The use of music therapy is designed by how deeply music affects the human brain. Music is a human creation shared in every culture in the world. According to leading music psychologist Dr. Oliver Sacks, in his book Musicophilia, “music is part of being human, and there is no human culture in which it is not highly developed and esteemed.” It is true that most of us recognize and appreciate music, but it also greatly affects our brains. Our brains react to sights, tastes, and sounds. Psychologists have studied the human brain to see how it reacts to music, and the emotional and physiological results are amazing; “nothing activates the brain so extensively as music,” said Sacks.
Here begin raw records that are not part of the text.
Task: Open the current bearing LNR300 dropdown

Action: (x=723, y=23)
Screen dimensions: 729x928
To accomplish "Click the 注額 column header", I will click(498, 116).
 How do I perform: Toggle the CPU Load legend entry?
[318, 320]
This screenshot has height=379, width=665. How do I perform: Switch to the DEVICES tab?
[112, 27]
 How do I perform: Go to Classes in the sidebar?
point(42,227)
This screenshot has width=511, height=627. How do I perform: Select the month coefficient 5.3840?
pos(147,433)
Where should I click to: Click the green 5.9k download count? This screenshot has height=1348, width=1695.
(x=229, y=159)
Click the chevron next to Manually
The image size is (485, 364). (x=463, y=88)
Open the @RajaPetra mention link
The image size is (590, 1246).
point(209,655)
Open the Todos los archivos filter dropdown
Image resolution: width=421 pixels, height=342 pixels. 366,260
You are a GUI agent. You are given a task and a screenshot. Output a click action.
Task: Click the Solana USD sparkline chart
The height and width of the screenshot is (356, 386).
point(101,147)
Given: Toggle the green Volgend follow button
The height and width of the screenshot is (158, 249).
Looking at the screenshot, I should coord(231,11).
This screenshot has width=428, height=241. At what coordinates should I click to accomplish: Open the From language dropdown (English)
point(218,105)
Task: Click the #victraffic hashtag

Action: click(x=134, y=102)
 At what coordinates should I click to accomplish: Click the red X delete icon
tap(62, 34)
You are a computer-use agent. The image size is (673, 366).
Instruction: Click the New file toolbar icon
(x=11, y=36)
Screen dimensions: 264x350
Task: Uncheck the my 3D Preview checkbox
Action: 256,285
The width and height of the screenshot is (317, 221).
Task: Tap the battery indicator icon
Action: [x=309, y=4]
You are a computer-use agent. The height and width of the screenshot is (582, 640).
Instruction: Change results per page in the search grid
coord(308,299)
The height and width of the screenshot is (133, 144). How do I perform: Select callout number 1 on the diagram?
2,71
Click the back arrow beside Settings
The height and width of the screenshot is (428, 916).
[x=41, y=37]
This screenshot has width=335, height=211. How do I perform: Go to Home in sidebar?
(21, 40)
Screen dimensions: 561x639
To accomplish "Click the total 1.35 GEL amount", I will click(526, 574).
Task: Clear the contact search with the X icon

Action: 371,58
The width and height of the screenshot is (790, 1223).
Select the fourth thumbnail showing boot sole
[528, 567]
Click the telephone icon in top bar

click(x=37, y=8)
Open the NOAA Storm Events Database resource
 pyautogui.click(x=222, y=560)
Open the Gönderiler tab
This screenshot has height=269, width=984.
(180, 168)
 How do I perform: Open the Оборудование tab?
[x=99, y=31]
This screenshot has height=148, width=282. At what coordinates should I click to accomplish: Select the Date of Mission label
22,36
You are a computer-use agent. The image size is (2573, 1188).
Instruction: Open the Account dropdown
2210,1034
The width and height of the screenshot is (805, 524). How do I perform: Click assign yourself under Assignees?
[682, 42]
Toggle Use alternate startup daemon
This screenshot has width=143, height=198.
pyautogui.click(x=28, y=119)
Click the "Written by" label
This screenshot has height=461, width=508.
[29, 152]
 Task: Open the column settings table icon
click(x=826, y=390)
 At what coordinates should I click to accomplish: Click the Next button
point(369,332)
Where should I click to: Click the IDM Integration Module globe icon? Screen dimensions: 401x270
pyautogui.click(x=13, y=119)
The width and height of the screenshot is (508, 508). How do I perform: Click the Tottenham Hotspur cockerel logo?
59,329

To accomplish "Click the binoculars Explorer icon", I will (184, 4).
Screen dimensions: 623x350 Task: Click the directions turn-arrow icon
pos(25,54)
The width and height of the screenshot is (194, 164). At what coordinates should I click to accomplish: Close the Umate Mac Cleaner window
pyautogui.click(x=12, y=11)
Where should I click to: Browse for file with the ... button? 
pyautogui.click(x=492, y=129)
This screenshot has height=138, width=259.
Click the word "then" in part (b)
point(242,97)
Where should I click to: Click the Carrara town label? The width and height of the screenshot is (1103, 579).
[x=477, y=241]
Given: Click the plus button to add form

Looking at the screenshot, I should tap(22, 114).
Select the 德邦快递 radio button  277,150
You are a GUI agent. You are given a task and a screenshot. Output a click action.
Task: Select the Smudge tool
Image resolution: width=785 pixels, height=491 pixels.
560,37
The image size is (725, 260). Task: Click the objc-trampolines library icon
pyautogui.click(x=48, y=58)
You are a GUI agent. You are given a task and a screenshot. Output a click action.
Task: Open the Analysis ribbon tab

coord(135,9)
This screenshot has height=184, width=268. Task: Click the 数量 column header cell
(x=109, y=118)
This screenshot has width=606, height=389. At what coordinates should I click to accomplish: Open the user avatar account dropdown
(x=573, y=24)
Music influences no specific part of the brain, in fact, looking at an MRI scan of someone thinking about or listening to music, brain activity can be seen in all parts of the brain. Other aspects of human life (language, speech, writing, sight, movement, etc.) are focused in specific parts of the brain. Music therapy helps people who have lost the ability to use these specific parts of their brains through injury or illness, by reworking those certain parts through music.
I’ve been learned about all the technical elements of music by being in choirs, musicals, and even playing instruments. However, the heart of music is therapeutic: not only is music a healer in times of sadness and loneliness, but the way it affects our brains has the potential of making miracles happen to those who thought using certain parts of their brain again would be impossible. In the coming weeks, I hope to further define music therapy, tell more music therapy success stories, show you experts in the field, what music therapy “sessions” are like, and more music history and its effect on the human brain.